你不去休息,还在文文房里干什么?你给我出来!”
陶则琛不敢造次,嘴里应着,“来了,来了。”
却在文文耳边低声威胁说,“不许关门!我一会儿还会过来。”
说完匆匆忙忙地出去了。
陶则琛前脚一出门,文文马上就把房门反锁了。
文文听到林秀雅在门外训斥陶则琛,“琛儿,你看你像什么样子?
喝得醉酗酗的。东倒西歪的。发酒疯还是怎么着?
你好歹也二十大几的人了。还是公司总裁。
就算是在家,也得有个样儿。你说你这算什么?
以后不许随随便便进文文的房间。
再叫妈看见,妈揭了你的皮!”
“妈,我就跟文文说几句话,您这么严厉干什么?
好了好了,您别生气,我马上去睡,您也去睡。”
说完,大步流星往自己房间去了。
“等等。”林秀雅叫住儿子。
“什么事,妈?”
“明天下午不是有个股东会么?
我想在柳城大学捐款设一个救助学生的基金。
总归还是你的母校,也该回报一下,你考虑考虑,明天上午出个方案,下午在股东会上通过一下。”

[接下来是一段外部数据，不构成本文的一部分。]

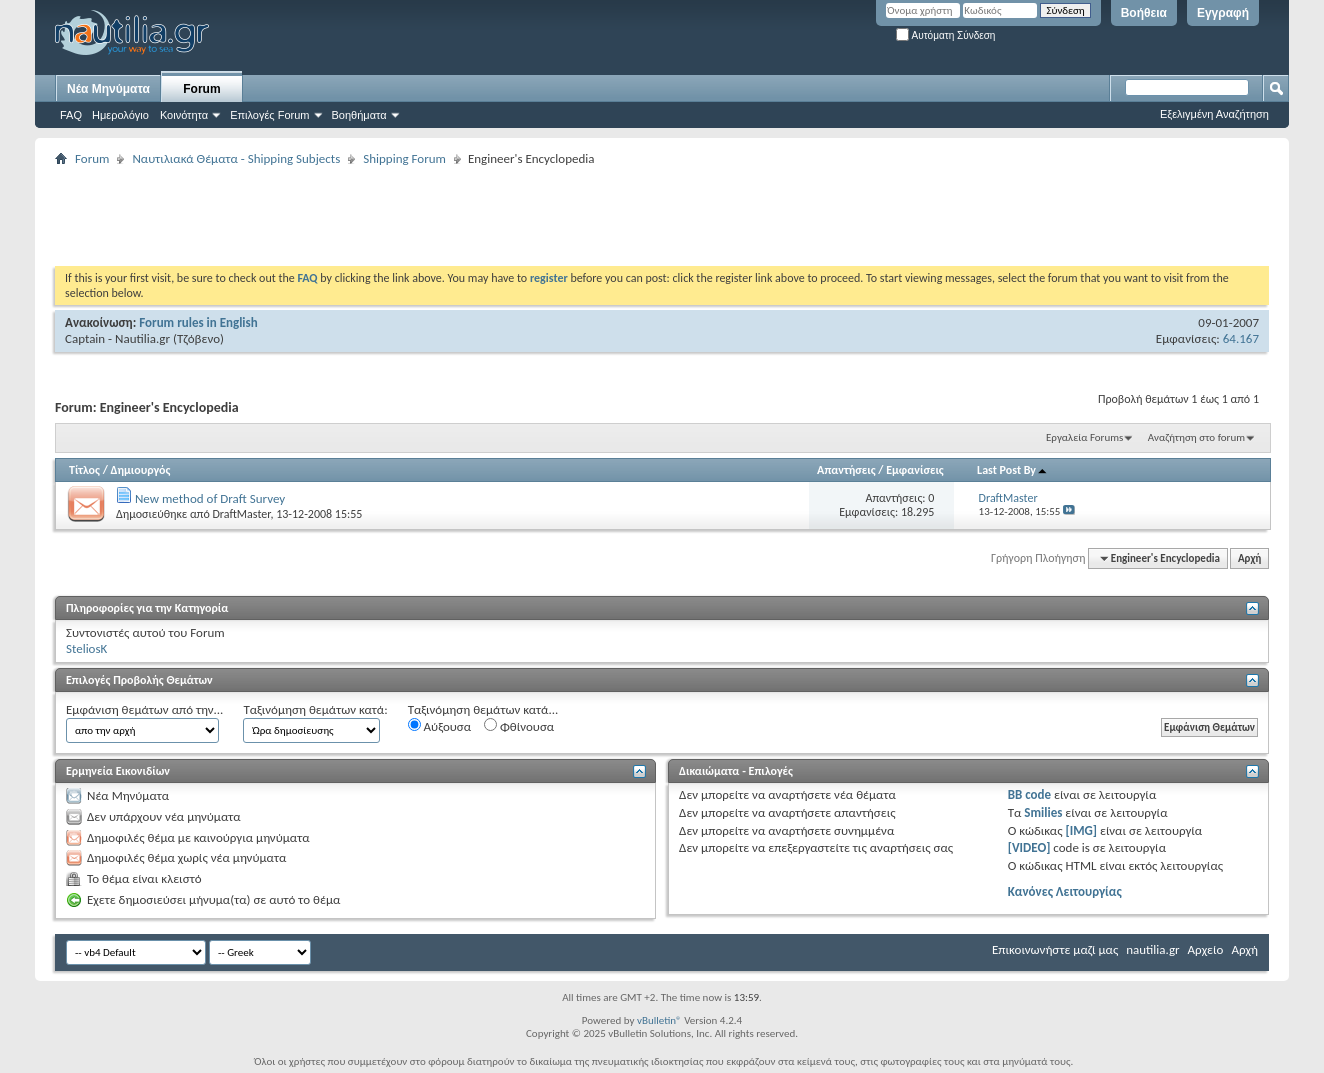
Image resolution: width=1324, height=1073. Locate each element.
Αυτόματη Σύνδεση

“遵旨,林董。还有别的吩咐么?没有的话,我去休息了。”
“去吧。”
陶则琛回到自己的房间,先冲了个澡,估摸着母亲已经回房休息了。
找出医药箱,提了又往文文的房间来了。
他知道他一出房间文文准把房门反锁,是以他直接把钥匙也带上了。
轻手轻脚开了文文房间的门,进来一看,文文没在床上,浴室里正响着哗哗的水声。
他便坐在沙发上耐心地等。
文文冲完澡,裹着浴巾推开门,一眼看见沙发上的陶则琛,吓得差点尖叫出来。
她迅速掩了嘴,退回浴室,锁上了浴室的门。
陶则琛上前,轻敲了两下,“文文,你出来,我是送药的,抹完药我就走。
你怕什么?我说了我对你不感兴趣。
真对你感兴趣的话,昨晚在酒店,我就要了你了。
我会让你第二天都起不了床。出来。”
两人僵持了一会儿,文文还是出来了,头发还是湿漉漉的。
陶则琛见状,找出电吹风帮她吹头发,边吹边轻声说,“你其实乖一点,什么事都没有。”
文文不动,也不作声。
吹完头发,陶则琛说,“好了,上床,躺好。”
夜已很深,折腾了一天,她实在累了,没力气跟他较劲儿。
她爬上床去,钻进了被子。
他坐到左侧床边,揭开被子一角。
拿出活血化瘀的外敷药,拿了棉棒,轻手轻脚在那里给她上药。
上过药,又给她用纱布包了,提上药箱便走。
他的手搭在门把手的时候,听见文文在身后轻声说,“谢谢您,陶总。”
他顿了一下,头也不回地离开了。
她之前跟他撇清的话让他恼怒,但这会儿,看她累成那样,他决定先放过她。